··· DATA EXTRACT

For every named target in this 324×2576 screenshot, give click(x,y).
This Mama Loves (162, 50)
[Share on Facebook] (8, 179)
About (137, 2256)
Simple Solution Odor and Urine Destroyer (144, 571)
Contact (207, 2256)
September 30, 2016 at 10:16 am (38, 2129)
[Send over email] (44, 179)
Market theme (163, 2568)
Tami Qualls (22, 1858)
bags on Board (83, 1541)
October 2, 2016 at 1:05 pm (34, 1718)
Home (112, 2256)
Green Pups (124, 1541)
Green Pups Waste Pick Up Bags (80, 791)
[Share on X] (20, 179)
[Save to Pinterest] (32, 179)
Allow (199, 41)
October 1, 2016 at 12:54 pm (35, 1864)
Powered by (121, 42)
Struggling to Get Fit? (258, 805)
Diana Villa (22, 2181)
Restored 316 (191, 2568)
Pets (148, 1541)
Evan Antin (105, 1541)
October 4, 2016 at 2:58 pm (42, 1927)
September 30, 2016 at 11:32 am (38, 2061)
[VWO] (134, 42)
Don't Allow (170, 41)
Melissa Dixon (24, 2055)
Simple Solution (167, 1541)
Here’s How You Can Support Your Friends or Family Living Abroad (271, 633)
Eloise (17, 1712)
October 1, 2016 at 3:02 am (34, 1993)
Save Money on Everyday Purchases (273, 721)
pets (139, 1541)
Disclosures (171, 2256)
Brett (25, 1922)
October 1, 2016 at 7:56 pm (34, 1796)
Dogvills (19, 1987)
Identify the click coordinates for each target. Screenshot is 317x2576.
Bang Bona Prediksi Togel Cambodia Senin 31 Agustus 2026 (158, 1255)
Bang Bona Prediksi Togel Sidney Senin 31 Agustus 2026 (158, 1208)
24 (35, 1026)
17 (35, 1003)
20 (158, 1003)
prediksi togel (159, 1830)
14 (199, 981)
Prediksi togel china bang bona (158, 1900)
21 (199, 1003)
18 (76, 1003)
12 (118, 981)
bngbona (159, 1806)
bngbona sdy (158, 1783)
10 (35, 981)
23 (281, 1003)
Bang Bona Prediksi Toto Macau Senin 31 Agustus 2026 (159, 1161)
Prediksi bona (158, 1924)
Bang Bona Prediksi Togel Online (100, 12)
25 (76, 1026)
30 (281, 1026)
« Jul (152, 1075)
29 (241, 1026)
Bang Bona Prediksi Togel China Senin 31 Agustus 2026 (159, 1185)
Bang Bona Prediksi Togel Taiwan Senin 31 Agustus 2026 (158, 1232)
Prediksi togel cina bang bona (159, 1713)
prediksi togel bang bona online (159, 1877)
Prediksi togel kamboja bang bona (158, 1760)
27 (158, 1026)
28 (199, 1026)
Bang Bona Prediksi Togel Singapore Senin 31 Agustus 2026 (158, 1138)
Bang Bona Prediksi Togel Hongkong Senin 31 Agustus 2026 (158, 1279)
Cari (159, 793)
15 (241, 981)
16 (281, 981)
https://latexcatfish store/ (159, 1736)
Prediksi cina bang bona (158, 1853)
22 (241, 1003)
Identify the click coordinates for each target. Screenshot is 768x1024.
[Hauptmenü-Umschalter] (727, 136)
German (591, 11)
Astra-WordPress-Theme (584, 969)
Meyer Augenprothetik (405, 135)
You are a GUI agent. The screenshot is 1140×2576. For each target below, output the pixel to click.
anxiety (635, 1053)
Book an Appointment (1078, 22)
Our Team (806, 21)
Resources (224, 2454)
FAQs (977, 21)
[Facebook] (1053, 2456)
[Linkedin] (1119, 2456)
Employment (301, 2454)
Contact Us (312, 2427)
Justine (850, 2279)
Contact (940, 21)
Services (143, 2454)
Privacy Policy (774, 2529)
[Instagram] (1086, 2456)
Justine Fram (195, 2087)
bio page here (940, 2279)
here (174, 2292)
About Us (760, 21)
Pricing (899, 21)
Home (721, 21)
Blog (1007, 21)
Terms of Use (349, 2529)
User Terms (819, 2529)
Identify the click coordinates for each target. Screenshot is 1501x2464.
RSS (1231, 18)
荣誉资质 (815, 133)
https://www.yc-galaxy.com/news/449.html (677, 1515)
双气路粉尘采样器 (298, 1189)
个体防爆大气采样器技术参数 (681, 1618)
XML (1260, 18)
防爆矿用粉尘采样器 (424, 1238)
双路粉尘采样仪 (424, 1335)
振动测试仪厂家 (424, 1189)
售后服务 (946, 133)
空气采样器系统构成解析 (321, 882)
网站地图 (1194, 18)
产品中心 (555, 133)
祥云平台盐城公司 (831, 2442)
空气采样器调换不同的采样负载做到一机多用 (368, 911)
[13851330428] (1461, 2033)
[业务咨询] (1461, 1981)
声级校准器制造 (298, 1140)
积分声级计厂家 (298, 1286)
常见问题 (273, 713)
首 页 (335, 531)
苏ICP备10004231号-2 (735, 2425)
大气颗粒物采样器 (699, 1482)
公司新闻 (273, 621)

······

WHAT IS EXPECTED: The required answer is the exact run of lines above starting at the line with "Employment (301, 2454)" and ending at the line with "荣誉资质 (815, 133)", with both ends present.

SOLUTION FOR THIS TASK:
Employment (301, 2454)
Contact Us (312, 2427)
Justine (850, 2279)
Contact (940, 21)
Services (143, 2454)
Privacy Policy (774, 2529)
[Instagram] (1086, 2456)
Justine Fram (195, 2087)
bio page here (940, 2279)
here (174, 2292)
About Us (760, 21)
Pricing (899, 21)
Home (721, 21)
Blog (1007, 21)
Terms of Use (349, 2529)
User Terms (819, 2529)
Identify the click coordinates for each target. Screenshot is 1501x2464.
RSS (1231, 18)
荣誉资质 (815, 133)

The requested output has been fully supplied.